(Beginning of EXERCISE INPUTS)

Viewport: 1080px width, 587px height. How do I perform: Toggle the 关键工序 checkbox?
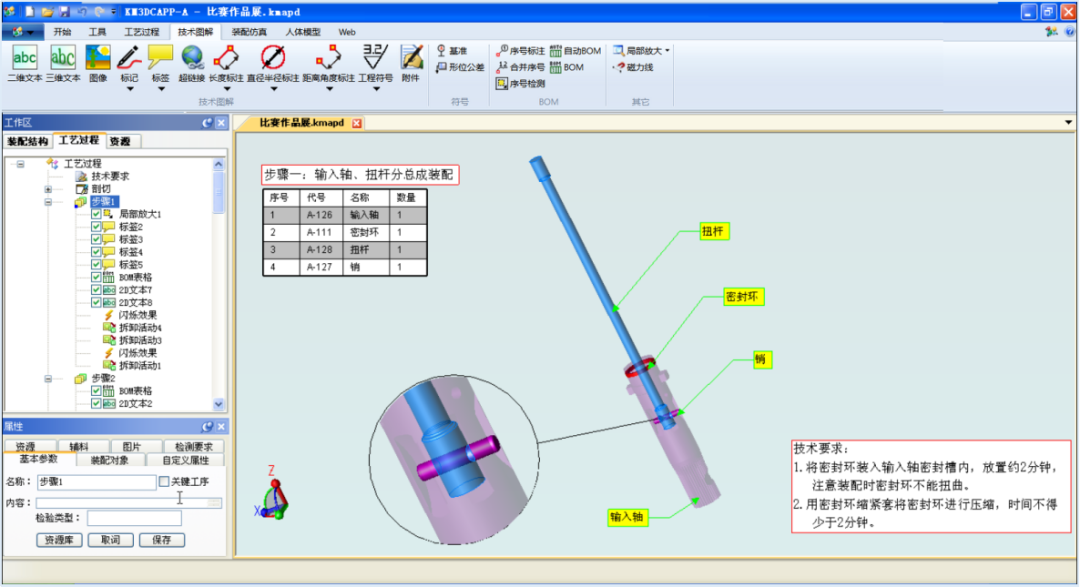click(164, 482)
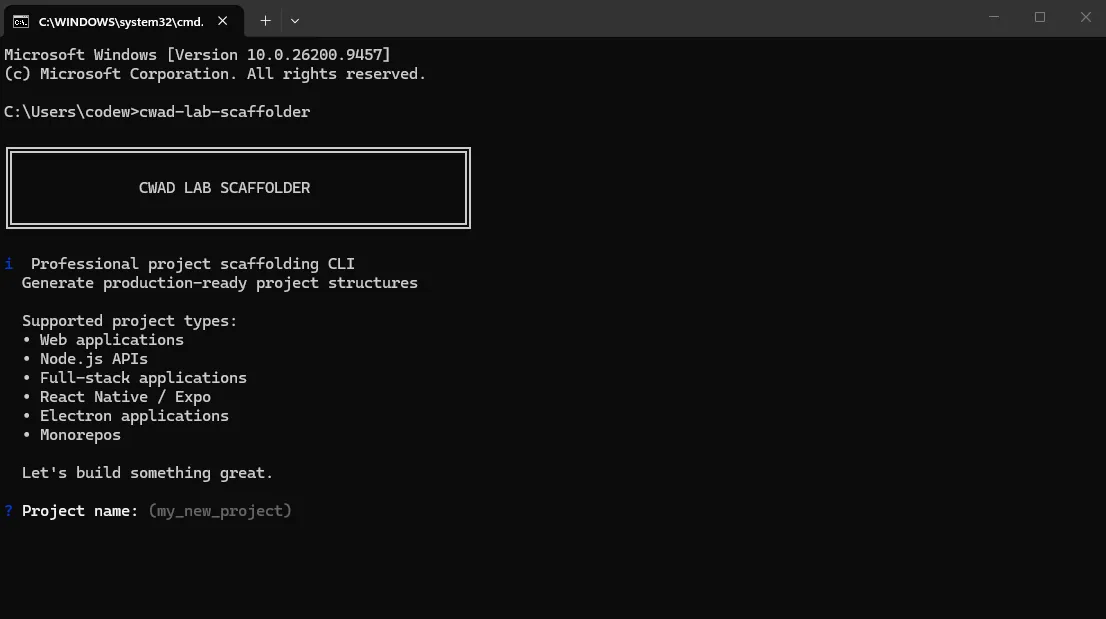Click the Node.js APIs list entry
Screen dimensions: 1106x619
pyautogui.click(x=94, y=359)
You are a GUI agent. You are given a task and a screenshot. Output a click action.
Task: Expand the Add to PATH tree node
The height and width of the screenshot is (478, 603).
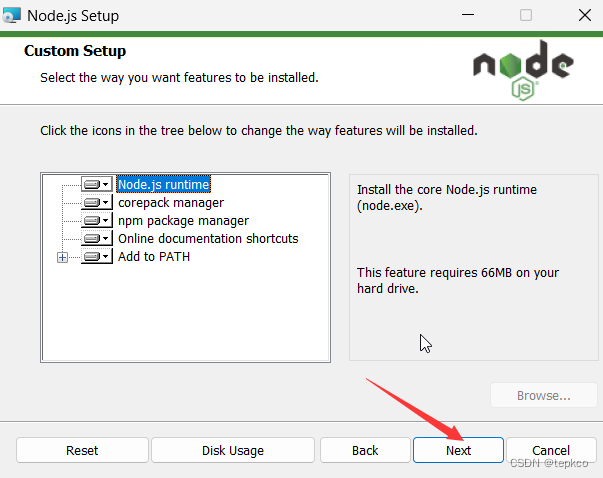tap(63, 257)
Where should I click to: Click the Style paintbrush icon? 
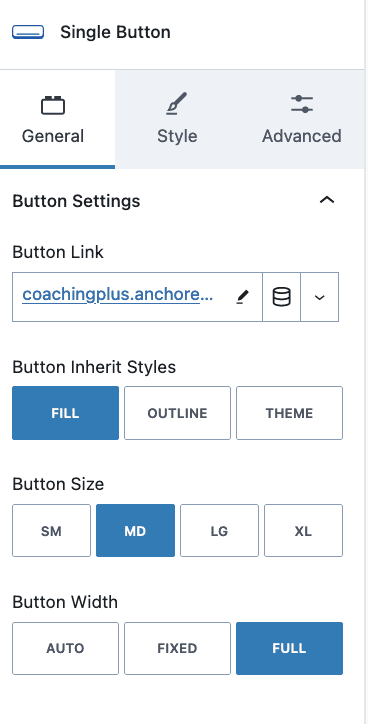tap(177, 103)
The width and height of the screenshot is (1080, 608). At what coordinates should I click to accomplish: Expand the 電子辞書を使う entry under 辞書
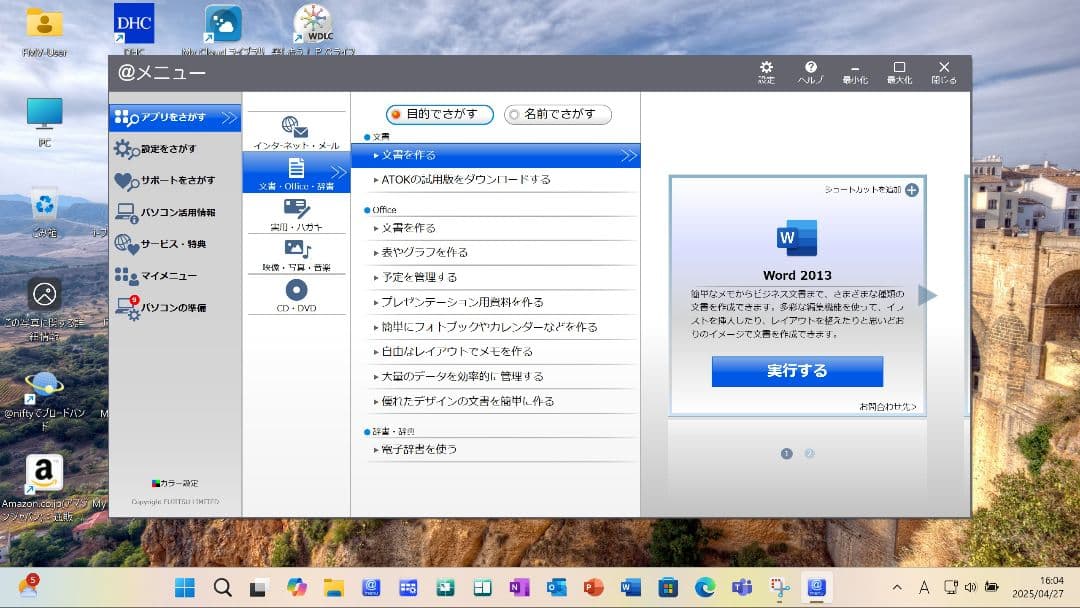tap(430, 449)
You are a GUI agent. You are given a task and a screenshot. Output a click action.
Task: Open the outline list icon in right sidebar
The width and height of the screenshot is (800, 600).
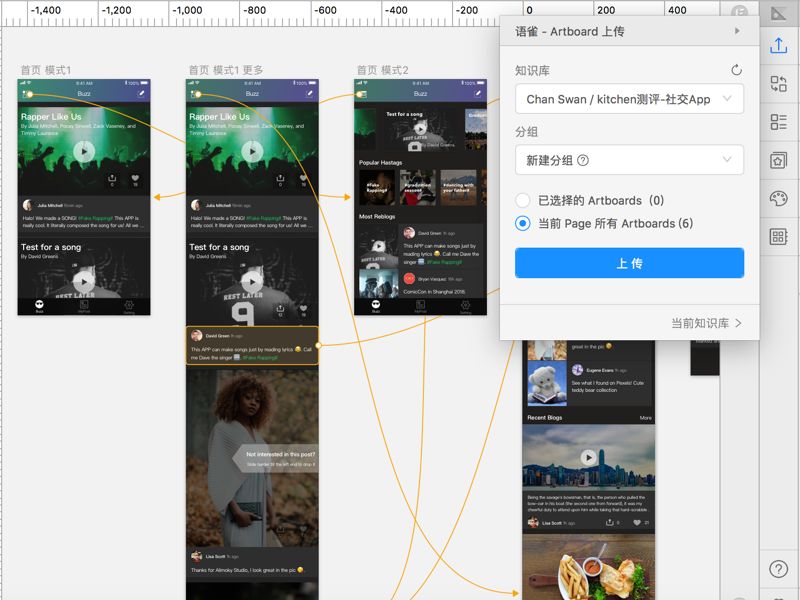779,121
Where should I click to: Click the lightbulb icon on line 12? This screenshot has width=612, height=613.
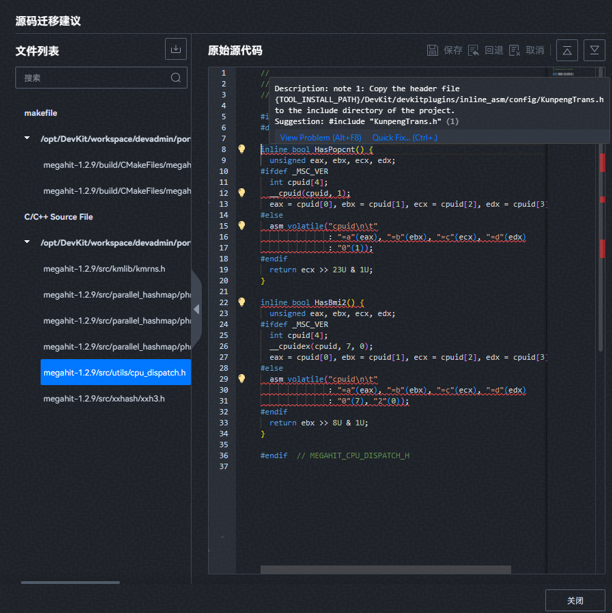(241, 193)
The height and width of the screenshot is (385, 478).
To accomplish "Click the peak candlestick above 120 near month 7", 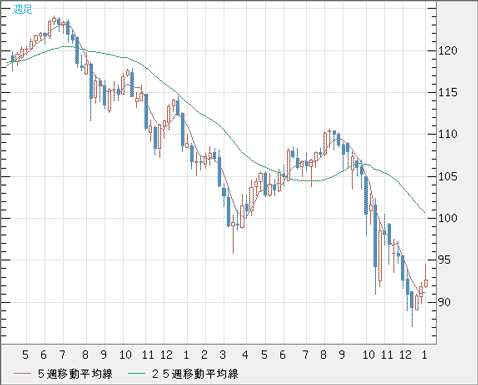I will coord(54,19).
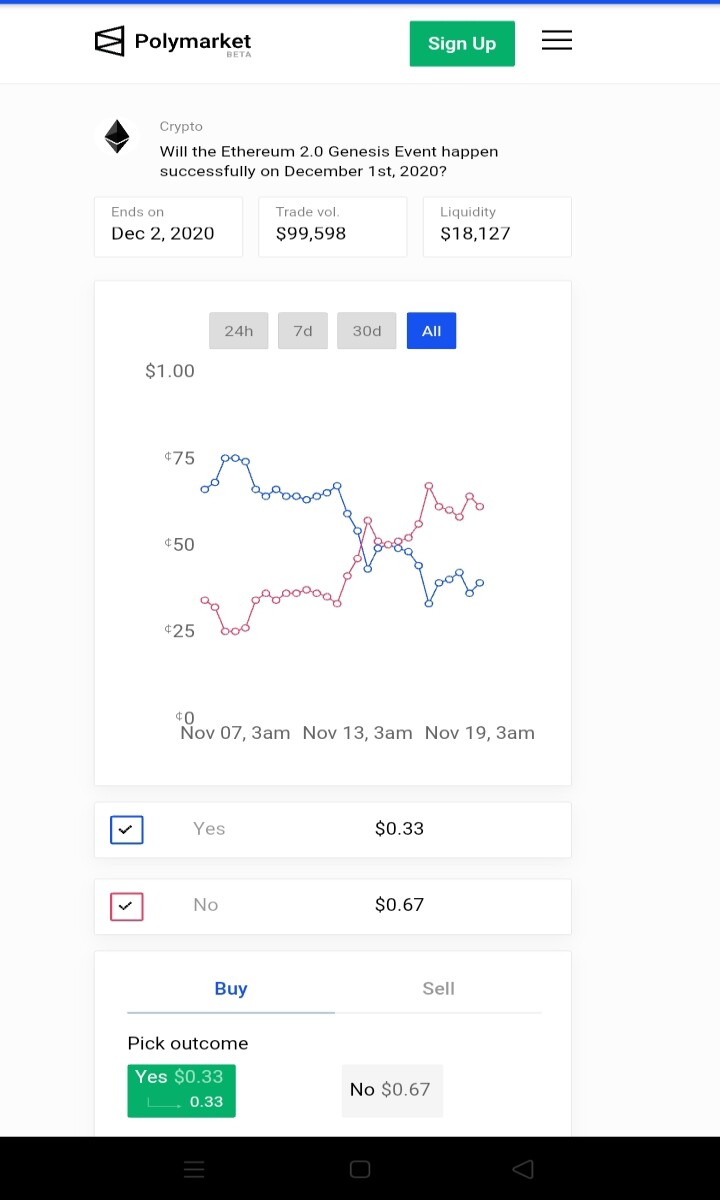The image size is (720, 1200).
Task: Tap the Android recent apps icon
Action: coord(194,1169)
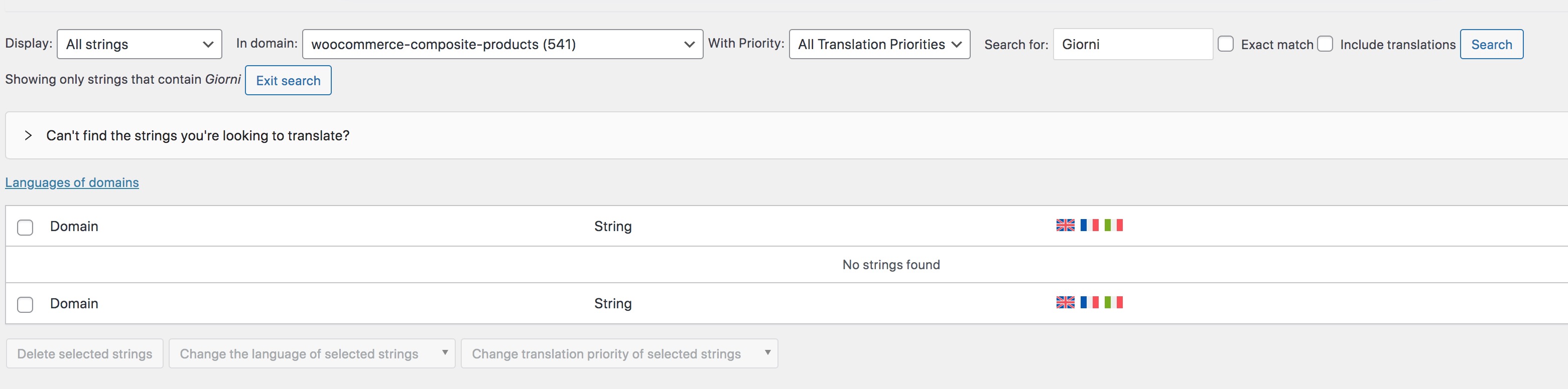Expand "Can't find the strings" chevron
1568x389 pixels.
[28, 135]
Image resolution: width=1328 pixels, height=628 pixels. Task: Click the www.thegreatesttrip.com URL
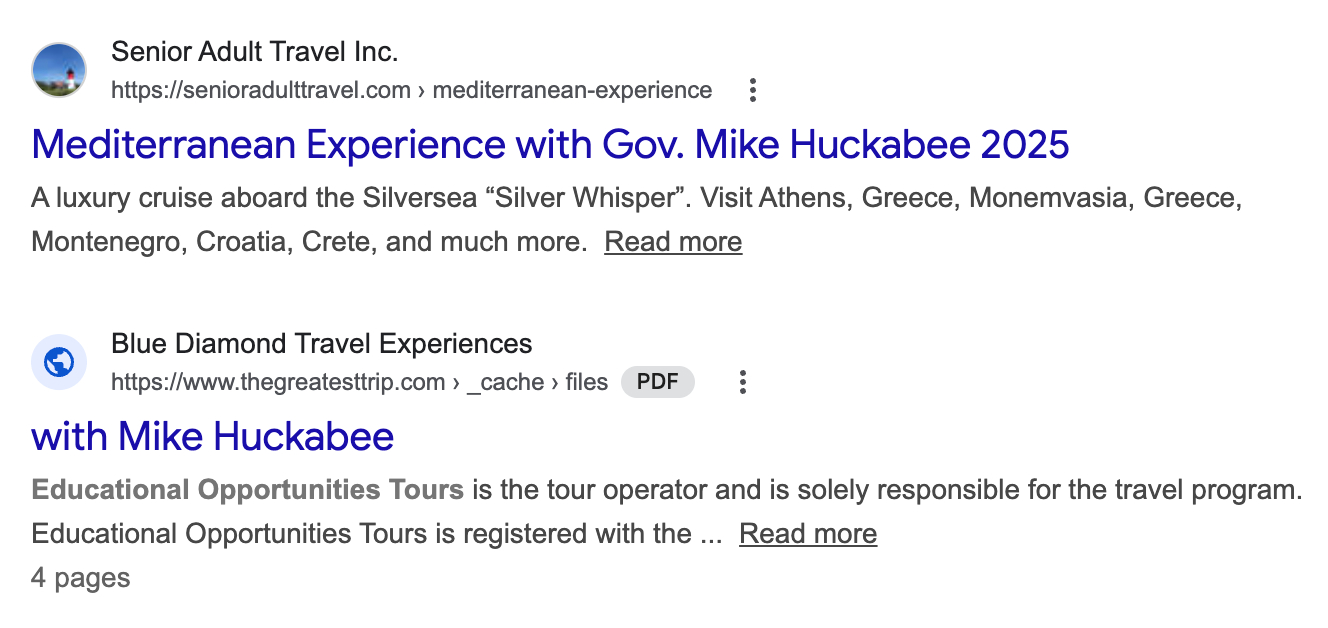coord(277,382)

(End of EXERCISE INPUTS)

▶ [BRIEF]
Take the line containing "Image resolution: width=1328" and all lines after it to the end of the data above, and reproduce them exactly, leaving out pictures. Nothing else belongs in the copy.

▶ [ANSWER FOR THIS EXERCISE]
Image resolution: width=1328 pixels, height=628 pixels. Task: Click the www.thegreatesttrip.com URL
coord(277,382)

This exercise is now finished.